> What you will do
Within the entries below, find the lines that hold "pixels" and report only how many there are.

== Source data ==

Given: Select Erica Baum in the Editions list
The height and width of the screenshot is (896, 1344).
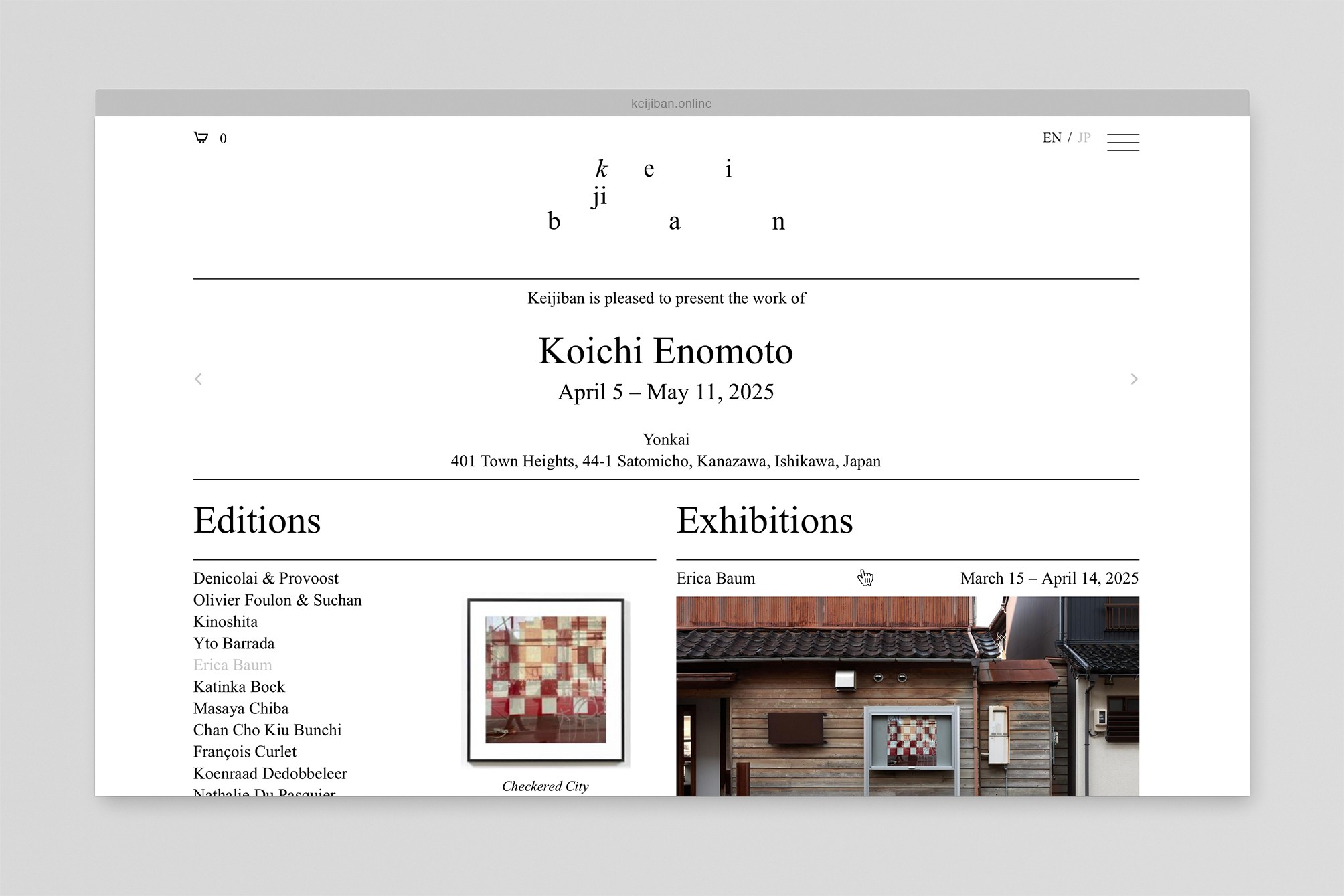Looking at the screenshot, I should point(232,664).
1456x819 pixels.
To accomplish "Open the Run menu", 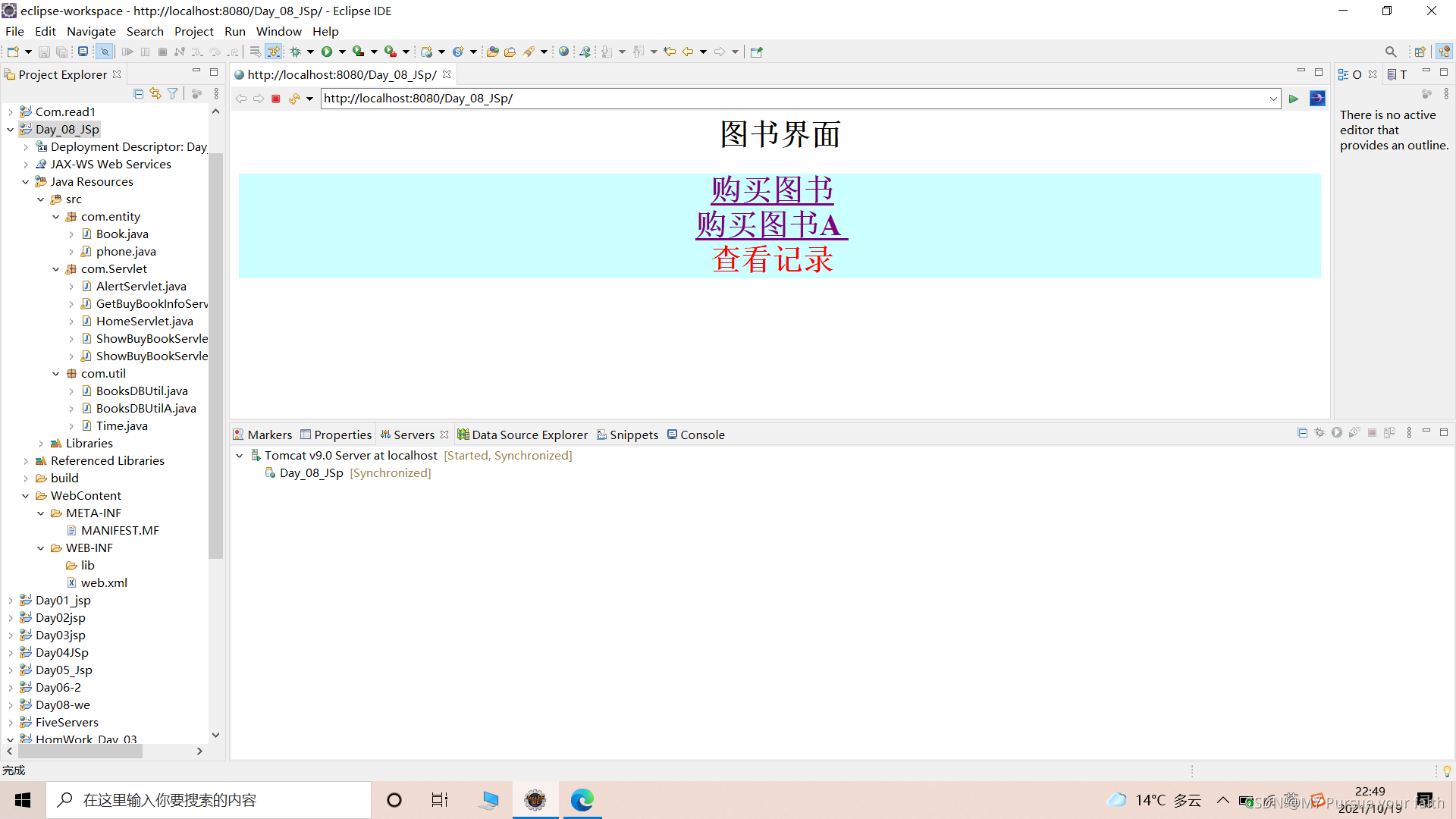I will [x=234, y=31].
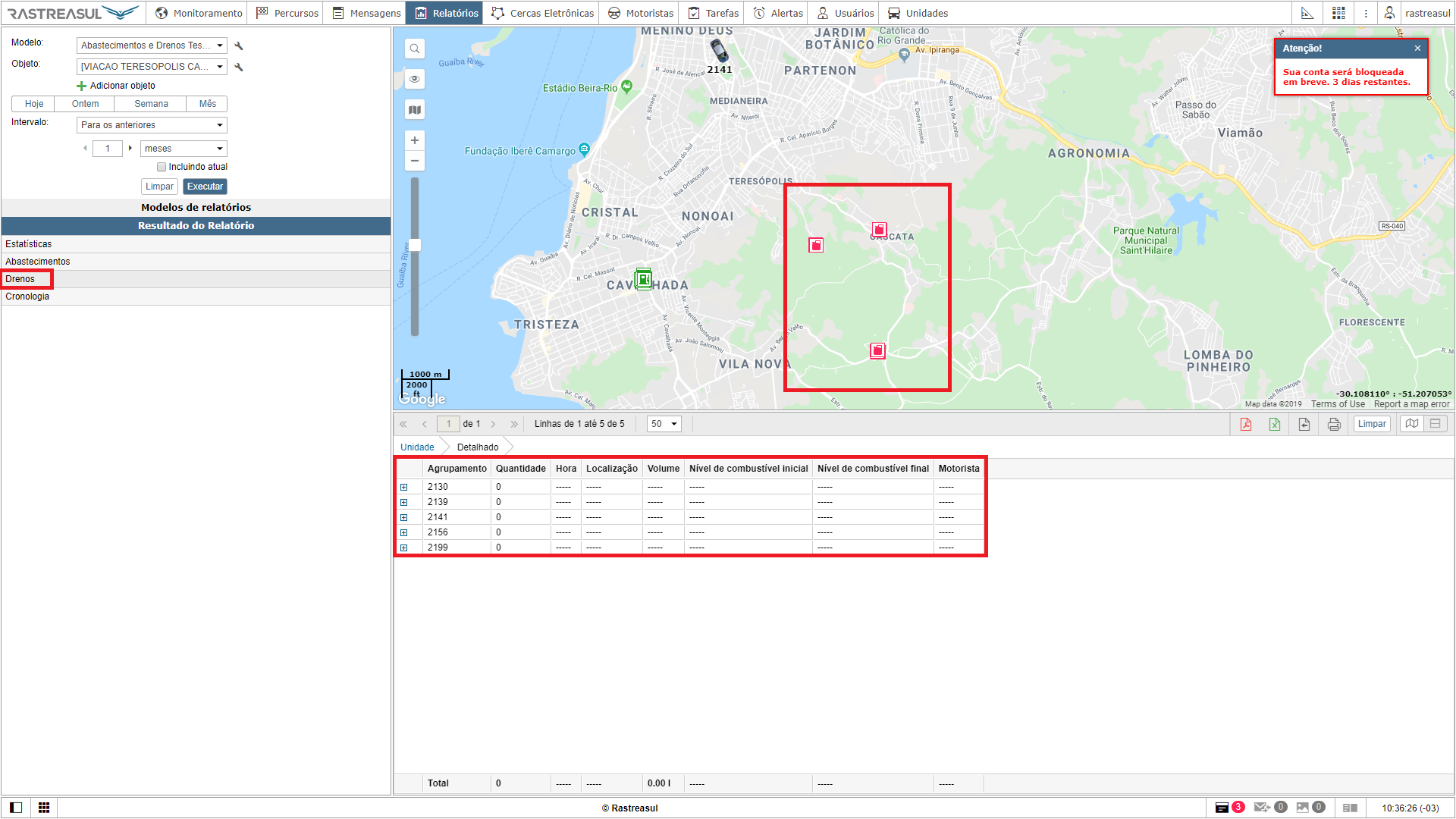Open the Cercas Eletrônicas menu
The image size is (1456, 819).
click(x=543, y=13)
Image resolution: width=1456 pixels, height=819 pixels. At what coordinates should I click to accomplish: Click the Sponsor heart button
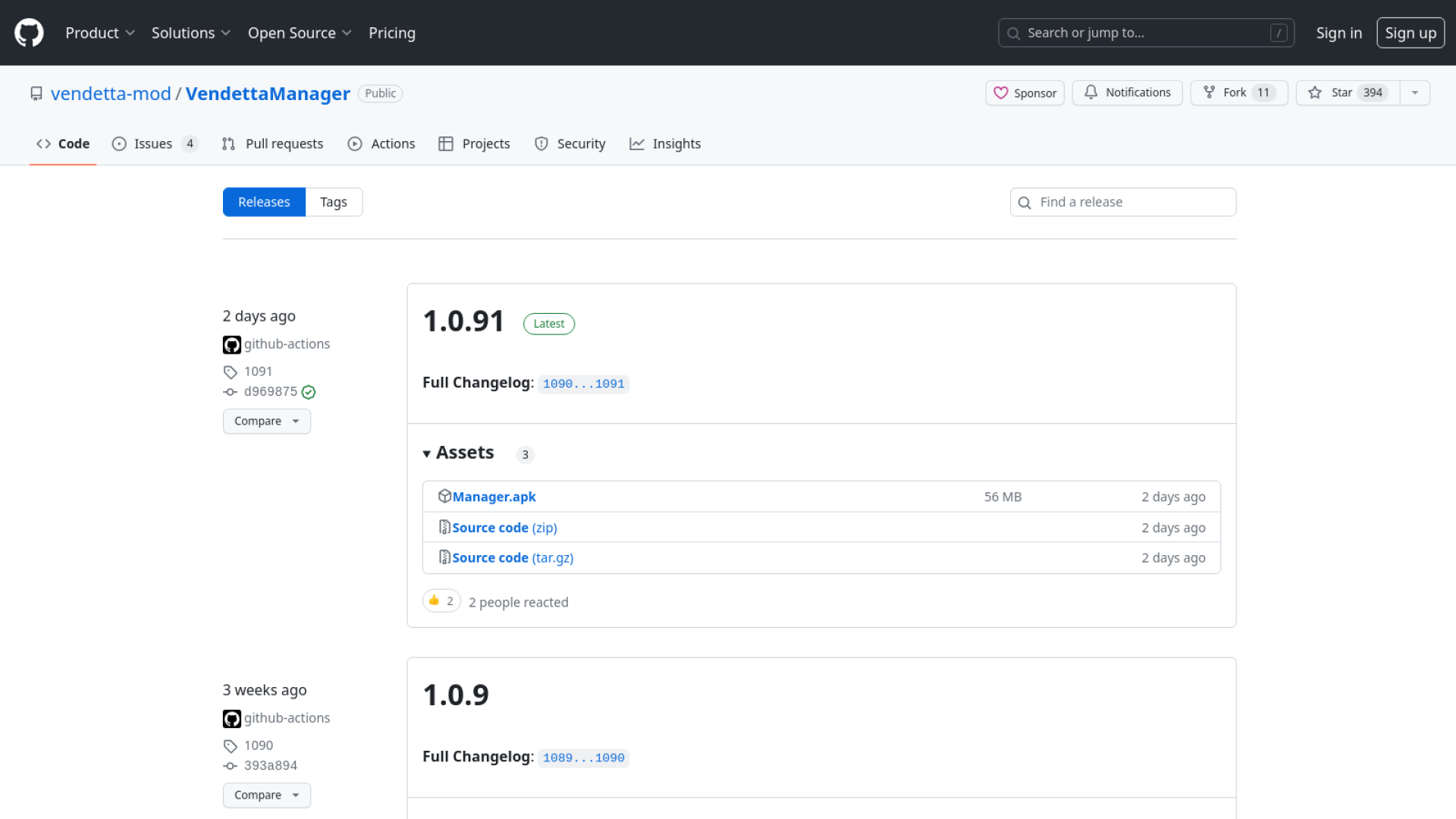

===

> Solution to the problem
2